Why I want to write about the pig’s head hanging from a branch

                  in the yard,

the cat that was beaten for killing a bird, the man who one night lay down

on the track, or the dog you found frozen to death in the snow,

                  I don’t know.

Perhaps it’s because of our paths: me here by the fire with a glass of Benedictine,

my book on Stoics, flickering icicle lights on the tree, and you

                  over there.

Or maybe it’s because of Marcus Aurelius’s advice on dealing with darkness:

                  run straight for the finish line, unswerving.
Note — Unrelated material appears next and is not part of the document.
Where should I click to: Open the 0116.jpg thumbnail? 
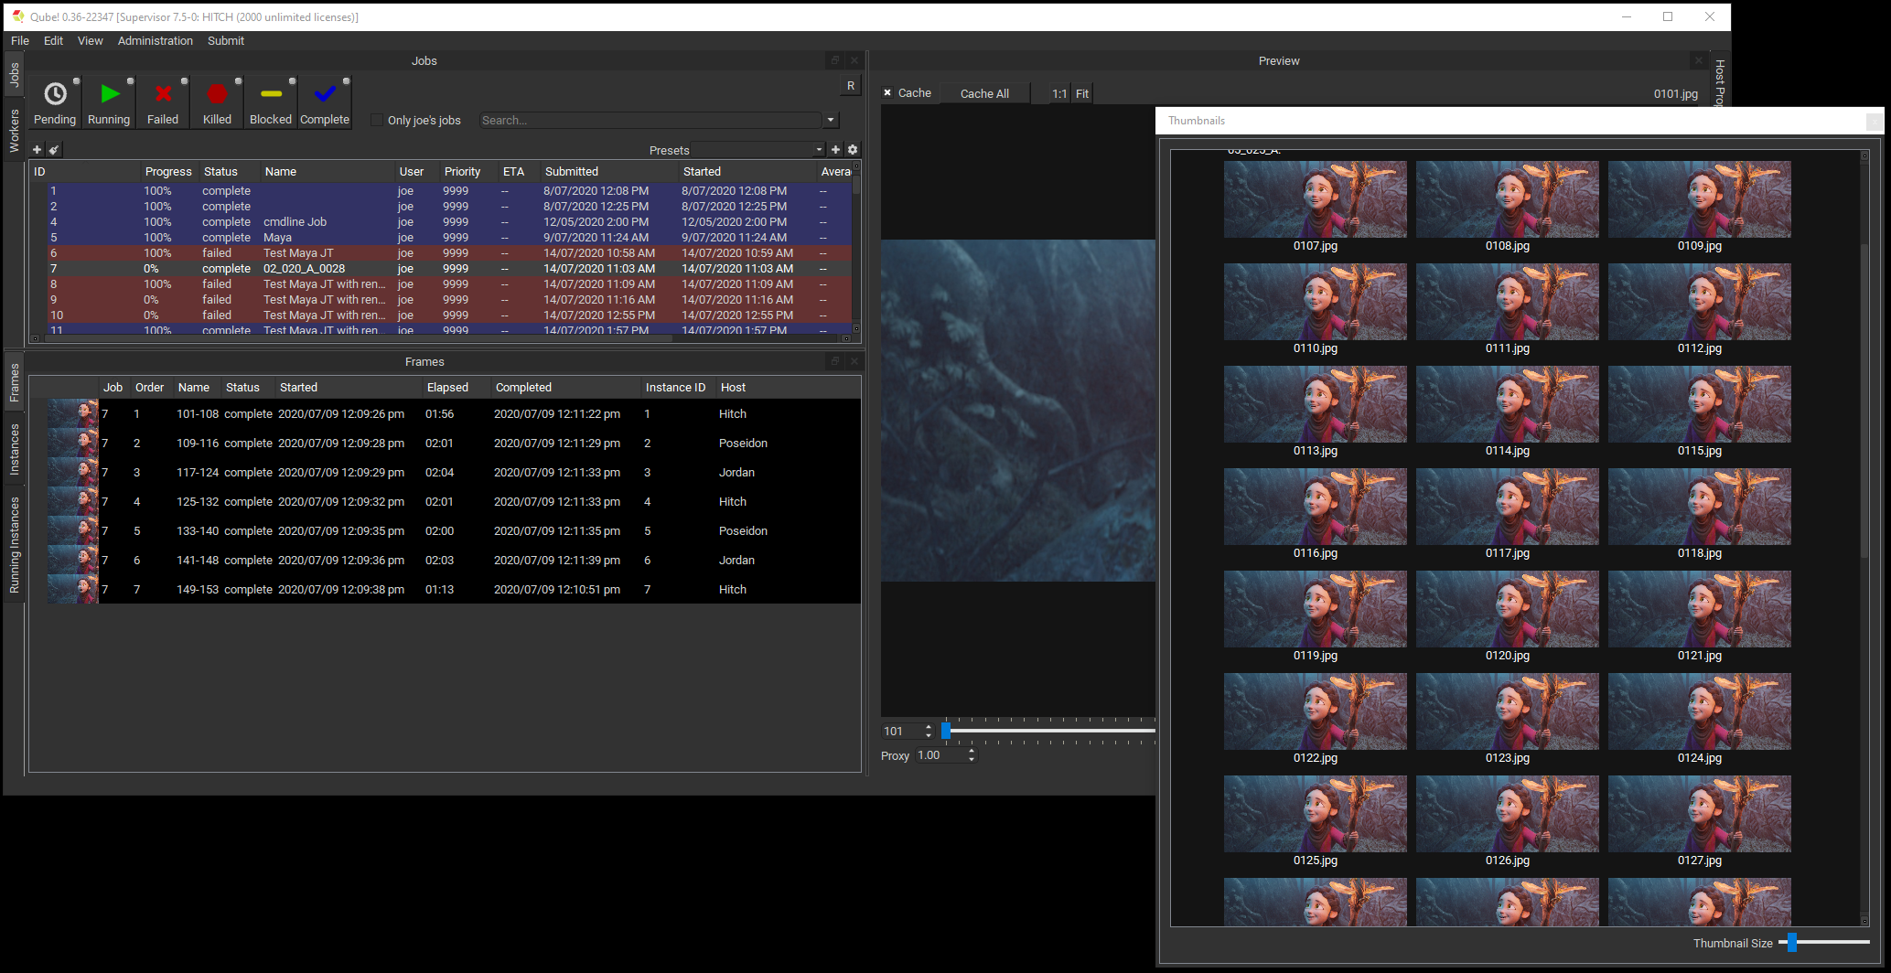coord(1316,506)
Maggie Sawkins lives in Portsmouth where she delivers writing projects in community and health care settings. She has won the 2013 Ted Hughes Award for New Work in Poetry for Zones of Avoidance. A new pamphlet, Many Skies Have Fallen, is published by Wild Mouse Press. www.hookedonwords.me

“The first assignment in Tania Hershman’s Short Short Poem was to write a poem of exactly ten lines about something small. Last summer my daughter went to live in rural Romania so she could be with her partner who’d been deported from the UK. She phones regularly with florid descriptions of life over there and I jot down the gist of our conversations. My daughter developed schizophrenia in her twenties and at times she is like a walking poem. Distilling the essence of my notes in such a way as to capture a nub of truth has always been a challenge. Another challenge is to move away from the purely descriptive, the confessional, towards something more universal. I think paring away at the words helps to achieve this.”